Create a Lambda Function and Cloud Watch Trigger to Execute it

First, create an IAM role which will allow your function to execute:

  • Login to the AWS console and go to IAM service.
  • In the left-hand navigation list, click Roles.
  • Click Create New Role.
  • Create a role with a Role Name of myLambdaRedshiftRole. Click Next Step.
  • Click the Select button for AWS Lambda in the AWS Services Roles list.
  • Scroll and/or Filter down to the AWSLambdaVPCAccessExecutionRole. Select it.
  • Click Next Step, and then Create Role.

Create the function

  • Login to the AWS console. Select the Lambda Service.
  • If you’ve never created a Lambda function before, you’ll be presented with a welcome screen. Click Get Started Now.
  • Click Create a Lambda Function.
  • Underneath the list of “blueprints”, click Skip.
  • On the Configure Triggers page, click inside the “dotted square”, then select CloudWatch Events – Schedule.
  • You’ll be presented with an empty rule. Fill the following properties in as follows:

Rule name: Hourly

Rule Description: Something appropriate, like “Execute Every Hour”

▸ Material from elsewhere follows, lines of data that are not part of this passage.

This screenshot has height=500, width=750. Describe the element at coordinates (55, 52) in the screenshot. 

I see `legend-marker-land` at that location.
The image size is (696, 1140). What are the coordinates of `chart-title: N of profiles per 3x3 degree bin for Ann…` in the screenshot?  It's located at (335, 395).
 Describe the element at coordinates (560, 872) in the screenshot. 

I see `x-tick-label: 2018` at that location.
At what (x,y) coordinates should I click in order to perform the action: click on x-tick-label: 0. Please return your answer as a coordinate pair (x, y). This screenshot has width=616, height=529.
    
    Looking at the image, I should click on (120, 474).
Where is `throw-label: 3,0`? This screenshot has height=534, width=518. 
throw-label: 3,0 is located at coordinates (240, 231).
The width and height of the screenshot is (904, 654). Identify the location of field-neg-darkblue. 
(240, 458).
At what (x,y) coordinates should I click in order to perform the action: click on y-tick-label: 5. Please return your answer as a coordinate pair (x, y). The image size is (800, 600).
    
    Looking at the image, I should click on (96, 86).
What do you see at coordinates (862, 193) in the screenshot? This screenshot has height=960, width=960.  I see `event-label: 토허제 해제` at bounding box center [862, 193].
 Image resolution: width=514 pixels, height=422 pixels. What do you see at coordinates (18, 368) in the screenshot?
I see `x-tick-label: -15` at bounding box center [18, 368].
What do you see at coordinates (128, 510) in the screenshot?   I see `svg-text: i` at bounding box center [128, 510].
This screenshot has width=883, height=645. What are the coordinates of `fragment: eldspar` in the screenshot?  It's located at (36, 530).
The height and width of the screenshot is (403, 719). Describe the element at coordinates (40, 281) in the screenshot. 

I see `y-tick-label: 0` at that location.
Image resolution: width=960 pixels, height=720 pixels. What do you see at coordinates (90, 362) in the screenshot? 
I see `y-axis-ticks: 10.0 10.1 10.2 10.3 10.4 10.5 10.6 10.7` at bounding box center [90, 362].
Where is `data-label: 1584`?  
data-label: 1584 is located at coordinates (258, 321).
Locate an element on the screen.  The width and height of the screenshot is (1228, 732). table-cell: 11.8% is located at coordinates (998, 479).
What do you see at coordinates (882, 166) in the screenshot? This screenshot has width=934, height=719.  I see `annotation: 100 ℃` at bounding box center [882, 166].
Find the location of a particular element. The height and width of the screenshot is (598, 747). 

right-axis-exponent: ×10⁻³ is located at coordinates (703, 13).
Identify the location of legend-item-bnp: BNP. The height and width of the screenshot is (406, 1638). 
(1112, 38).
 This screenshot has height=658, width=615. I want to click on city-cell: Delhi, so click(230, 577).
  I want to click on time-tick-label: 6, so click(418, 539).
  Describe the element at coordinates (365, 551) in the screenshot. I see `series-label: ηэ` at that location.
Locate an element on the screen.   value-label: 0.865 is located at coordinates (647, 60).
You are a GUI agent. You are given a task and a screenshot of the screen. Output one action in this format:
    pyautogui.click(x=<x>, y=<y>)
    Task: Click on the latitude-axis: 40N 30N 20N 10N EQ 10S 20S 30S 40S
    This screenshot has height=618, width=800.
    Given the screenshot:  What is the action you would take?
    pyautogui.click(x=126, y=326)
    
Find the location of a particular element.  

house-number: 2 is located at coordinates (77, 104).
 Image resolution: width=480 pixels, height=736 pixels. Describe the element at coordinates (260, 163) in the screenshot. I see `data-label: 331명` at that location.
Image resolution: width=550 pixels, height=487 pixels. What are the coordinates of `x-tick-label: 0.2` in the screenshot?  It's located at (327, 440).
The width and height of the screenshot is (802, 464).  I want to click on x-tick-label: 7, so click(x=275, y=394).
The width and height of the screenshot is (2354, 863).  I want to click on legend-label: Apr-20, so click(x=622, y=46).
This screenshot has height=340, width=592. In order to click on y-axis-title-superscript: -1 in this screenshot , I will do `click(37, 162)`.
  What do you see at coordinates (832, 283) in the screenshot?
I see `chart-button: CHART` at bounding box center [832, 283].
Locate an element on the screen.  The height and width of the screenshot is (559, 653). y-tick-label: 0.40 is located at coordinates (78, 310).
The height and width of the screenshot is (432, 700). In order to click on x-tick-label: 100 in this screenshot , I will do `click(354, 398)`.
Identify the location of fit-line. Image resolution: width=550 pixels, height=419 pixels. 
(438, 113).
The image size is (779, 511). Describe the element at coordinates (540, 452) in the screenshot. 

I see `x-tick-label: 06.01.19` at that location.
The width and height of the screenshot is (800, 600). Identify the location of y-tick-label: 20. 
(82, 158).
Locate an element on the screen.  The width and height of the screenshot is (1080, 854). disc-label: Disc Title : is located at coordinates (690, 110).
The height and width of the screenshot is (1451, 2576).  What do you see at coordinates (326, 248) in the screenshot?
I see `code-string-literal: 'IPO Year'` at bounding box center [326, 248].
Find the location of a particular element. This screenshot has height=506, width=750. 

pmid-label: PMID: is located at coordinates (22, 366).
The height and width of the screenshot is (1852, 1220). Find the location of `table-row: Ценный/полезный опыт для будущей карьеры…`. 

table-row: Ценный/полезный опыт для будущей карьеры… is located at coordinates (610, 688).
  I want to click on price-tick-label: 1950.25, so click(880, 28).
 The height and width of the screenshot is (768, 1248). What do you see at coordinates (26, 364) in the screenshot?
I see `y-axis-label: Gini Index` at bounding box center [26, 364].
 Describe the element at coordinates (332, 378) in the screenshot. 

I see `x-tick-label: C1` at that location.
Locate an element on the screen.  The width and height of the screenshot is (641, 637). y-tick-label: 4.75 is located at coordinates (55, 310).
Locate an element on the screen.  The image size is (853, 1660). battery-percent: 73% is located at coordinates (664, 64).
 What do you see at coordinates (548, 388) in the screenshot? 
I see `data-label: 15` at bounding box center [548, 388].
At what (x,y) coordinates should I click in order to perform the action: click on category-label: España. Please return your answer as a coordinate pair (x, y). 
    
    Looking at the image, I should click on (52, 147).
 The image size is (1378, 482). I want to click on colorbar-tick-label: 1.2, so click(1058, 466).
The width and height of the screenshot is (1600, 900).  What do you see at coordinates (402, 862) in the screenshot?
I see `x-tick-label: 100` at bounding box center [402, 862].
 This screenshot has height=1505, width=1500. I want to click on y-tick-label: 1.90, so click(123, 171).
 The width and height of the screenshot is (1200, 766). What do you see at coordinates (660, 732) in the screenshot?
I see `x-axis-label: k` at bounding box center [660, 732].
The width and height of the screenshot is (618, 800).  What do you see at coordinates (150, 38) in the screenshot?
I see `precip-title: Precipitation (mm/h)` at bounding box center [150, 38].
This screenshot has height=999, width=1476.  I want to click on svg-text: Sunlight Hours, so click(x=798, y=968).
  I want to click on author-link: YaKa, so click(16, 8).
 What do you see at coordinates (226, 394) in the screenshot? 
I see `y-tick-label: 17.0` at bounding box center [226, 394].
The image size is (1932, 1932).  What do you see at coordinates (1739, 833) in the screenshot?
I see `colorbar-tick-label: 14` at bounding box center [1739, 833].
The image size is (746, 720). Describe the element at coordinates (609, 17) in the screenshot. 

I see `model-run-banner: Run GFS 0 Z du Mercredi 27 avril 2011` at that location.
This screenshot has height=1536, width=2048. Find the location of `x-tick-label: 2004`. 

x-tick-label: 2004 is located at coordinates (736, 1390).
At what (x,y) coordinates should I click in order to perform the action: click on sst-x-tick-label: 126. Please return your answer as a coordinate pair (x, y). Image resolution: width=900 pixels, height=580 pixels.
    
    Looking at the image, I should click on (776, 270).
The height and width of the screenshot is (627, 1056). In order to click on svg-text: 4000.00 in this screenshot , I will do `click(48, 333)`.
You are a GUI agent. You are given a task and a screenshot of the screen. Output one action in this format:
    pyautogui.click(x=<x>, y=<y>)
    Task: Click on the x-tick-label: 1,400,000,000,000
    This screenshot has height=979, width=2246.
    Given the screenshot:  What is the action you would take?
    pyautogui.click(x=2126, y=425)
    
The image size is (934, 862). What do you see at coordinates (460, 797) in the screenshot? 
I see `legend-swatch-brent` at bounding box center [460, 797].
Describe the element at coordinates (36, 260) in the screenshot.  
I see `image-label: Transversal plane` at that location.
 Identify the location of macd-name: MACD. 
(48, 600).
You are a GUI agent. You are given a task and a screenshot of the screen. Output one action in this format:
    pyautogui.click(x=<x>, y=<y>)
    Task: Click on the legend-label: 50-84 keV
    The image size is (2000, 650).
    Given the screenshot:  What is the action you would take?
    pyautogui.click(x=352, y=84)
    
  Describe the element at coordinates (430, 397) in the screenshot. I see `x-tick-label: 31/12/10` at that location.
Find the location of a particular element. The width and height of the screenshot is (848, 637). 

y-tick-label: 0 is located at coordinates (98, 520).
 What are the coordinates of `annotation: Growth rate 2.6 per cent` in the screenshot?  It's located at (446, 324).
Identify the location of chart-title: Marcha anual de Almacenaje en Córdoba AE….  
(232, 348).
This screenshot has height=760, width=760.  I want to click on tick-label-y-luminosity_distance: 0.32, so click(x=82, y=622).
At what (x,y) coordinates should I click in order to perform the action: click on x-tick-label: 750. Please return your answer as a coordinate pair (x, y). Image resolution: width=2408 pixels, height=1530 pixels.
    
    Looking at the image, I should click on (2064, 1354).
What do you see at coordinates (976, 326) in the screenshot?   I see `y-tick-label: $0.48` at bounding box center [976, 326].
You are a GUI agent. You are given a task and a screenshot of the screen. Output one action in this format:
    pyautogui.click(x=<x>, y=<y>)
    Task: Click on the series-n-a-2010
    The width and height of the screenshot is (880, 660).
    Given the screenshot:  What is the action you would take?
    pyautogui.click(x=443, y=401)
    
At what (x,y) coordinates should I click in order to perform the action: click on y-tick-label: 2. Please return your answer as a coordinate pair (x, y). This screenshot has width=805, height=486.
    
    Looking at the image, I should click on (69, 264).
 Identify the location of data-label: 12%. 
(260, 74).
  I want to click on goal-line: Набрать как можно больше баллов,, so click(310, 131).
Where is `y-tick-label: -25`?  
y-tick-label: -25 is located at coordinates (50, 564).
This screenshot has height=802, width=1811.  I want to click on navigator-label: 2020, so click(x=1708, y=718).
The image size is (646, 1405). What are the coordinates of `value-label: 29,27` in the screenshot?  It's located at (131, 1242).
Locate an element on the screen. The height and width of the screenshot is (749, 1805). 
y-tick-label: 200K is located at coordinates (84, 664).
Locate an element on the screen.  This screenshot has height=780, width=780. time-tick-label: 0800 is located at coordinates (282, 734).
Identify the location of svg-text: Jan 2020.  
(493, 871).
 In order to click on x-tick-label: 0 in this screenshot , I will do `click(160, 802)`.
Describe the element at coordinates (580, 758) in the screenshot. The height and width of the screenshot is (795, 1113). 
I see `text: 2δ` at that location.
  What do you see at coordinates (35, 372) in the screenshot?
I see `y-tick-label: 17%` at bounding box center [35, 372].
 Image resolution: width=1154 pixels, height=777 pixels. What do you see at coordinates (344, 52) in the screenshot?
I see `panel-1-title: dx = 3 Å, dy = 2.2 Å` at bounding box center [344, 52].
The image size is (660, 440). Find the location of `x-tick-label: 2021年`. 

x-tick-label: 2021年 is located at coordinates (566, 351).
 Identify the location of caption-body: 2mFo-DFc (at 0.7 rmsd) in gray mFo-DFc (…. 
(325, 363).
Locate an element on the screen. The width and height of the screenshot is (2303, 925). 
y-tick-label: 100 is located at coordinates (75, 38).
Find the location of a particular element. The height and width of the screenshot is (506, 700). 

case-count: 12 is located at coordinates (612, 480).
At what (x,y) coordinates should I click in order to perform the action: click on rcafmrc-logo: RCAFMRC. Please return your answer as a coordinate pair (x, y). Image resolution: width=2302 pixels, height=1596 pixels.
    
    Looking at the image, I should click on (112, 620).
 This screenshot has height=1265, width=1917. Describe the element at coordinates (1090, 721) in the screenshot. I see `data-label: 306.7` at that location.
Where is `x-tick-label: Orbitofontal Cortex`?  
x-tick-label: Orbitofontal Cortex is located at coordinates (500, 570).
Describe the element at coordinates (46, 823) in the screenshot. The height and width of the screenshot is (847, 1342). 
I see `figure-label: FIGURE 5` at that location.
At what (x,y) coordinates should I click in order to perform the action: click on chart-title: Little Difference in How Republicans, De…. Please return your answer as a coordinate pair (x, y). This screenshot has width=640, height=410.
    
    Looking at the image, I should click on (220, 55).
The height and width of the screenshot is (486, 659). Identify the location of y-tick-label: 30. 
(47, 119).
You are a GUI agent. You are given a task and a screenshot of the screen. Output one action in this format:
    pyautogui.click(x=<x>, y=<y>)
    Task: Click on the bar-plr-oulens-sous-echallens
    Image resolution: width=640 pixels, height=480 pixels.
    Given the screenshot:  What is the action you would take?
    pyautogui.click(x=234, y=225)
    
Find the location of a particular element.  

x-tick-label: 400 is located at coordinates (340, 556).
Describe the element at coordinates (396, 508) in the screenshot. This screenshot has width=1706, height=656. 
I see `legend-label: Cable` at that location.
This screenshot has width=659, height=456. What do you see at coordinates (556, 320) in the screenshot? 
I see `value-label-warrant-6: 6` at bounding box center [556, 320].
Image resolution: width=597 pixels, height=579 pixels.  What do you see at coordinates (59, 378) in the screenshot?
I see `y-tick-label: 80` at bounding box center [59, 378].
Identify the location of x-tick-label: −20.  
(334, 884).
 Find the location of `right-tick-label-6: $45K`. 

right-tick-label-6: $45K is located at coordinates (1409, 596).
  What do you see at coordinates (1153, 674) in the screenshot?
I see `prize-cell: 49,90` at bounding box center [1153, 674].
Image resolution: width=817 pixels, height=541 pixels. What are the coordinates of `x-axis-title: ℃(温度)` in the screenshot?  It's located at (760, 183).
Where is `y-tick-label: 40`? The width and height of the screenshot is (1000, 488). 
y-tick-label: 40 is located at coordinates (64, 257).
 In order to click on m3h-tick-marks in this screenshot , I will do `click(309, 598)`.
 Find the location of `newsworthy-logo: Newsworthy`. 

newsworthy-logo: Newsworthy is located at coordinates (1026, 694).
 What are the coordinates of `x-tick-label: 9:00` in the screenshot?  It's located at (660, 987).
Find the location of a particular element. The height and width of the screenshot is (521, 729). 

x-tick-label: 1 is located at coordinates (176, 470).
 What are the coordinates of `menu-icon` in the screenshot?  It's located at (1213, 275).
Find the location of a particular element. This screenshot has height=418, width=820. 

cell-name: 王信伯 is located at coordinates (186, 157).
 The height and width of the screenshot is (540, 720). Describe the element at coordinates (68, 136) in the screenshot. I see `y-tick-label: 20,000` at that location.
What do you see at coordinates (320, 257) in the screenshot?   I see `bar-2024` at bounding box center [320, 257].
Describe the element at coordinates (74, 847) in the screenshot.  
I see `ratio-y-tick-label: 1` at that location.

Schedule Expression: rate (1 hour)

Enable Trigger: checked

  • Click Next.
  • In the Configure Function screen, fill in the following properties:

Name: myRedshiftFunction (or some other pithy descriptor)

Description (Optional): Knock yourself out. Describe something

Runtime: Node.js 4.3

Code entry type: Upload a Zip file

  • Click the Upload button associated with Function Package and select the redshiftmonitor.zip file you recently modified.
  • Enter (exactly) redshiftmonitor.myHandler in the Handler text box.
  • In the Role property, select Choose an existing role.
  • Under Existing role, choose the role you just created (myLamdaRedshiftRole).

  • Under Advanced Settings, change the Timeout value. There is no “right” value as the correct one depends on how quickly your Redshift cluster can answer the questions the Lambda function will ask. At 1 min, 30 sec (a very long timeout period for Lambda), I still saw a timeout every few days while driving 95%+ CPU load on my test cluster. You will need to experiment. If your function times out, you will "lose" data for the period in question as we do not retry. If you know how to leverage WLM user & query groups, consider using a Redshift login which causes the queries to be executed on the super-user queue, so less waiting would be required.

  • Click Next, and then Create Function.

  • If you wish, click the Test button. The function currently takes no input parameters, so a template like this will work fine:

  • Click Save and Test. You will likely see something like the following after a few moments:

Note: For reasons unknown, it’s not completely unusual for there to be a connection error against PostgreSQL the first time you test. Wait a minute or so, then just try testing again. Should work unless you're dealing with a "real" problem.

Where is the sample Tableau workbook?

It's here.

Where are my logs?

Over here:

  • Login to the AWS console. Select the** Lambda Service**.
  • In the Function List, click on the name of your Function.
  • Click the Monitoring tab.
  • On the right, click View logs in CloudWatch.
  • You will see a history of log streams, one for each Lambda Function execution. Open one:

  • Choosing the Text radio button will allow you to semi-easily copy/paste text…

Other Stuff:

Note that the Lambda-ready function is in a file called redshiftmonitor.js. A second file named redshift-monitor.js (note the “-“) and associated package.json file can be used on your desktop if you like to play with Node. Do a standard NPM install to pull down the packages necessary for the code to run on your desktop.